Yo también empiezo a temblar cuando me dicen "tengo una noticia mala y otra buena". No por las noticias, sinó porque enseguida tenés que elegir cuál te dicen primero. Yo lo que quiero en ese momento es que me trague la tierra... Por eso, corazones, me asusta un poco tener que decirles esto. Y es que hoy, justo martes 13, tengo una noticia mala y otra buena. ¿Cuál quieren primero?
[Primero la buena] [Primero la mala]
Hoy escribo el capítulo 197 de este cuaderno. Y el 200 será el último. Después de eso, voy a tomarme un descanso indefinido, largo, para cumplir con mi nueva condición de abuela. Quiero avisarles con tiempo, porque me parece que tienen que saberlo de mi boca.
Volveré el viernes, como siempre. Y el siguiente viernes. Y por último el viernes 30 de julio. Después de eso, posiblemente sea yo misma la que más extrañe sentarme a la noche a contarles mi vida.
La decisión, claro, tiene que ver con una buena noticia.
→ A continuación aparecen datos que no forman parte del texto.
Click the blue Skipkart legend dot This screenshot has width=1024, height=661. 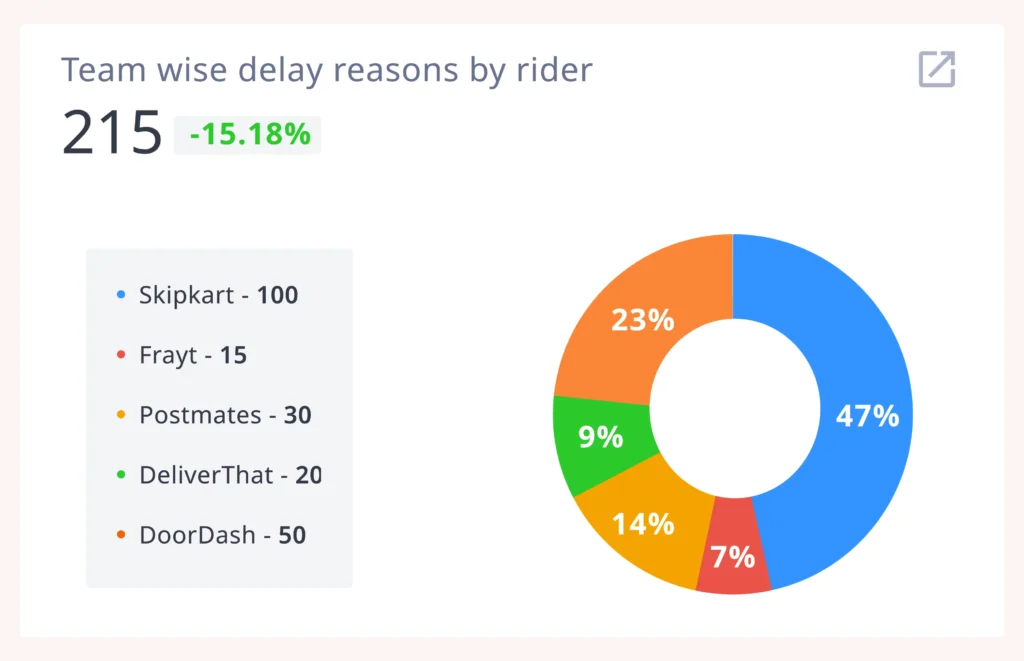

El Nacho decidió anoche que el Zacarías Juniors tenía que nacer en Mercedes, y me lo contó por teléfono hace un rato. Casi me desmayo de la alegría. También sabemos la fecha (porque parece que es cabezón y va a salir con cesárea): el jueves 22 de julio. ¡Si no falta casi nada!
No solamente voy a ser abuela, sinó que voy a ser abuela cercana, abuela que toca, abuela que juega. Esto, que es lo más lindo que me está pasando en la vida, tiene una contra.
Y esa contra es, claro, la mala noticia.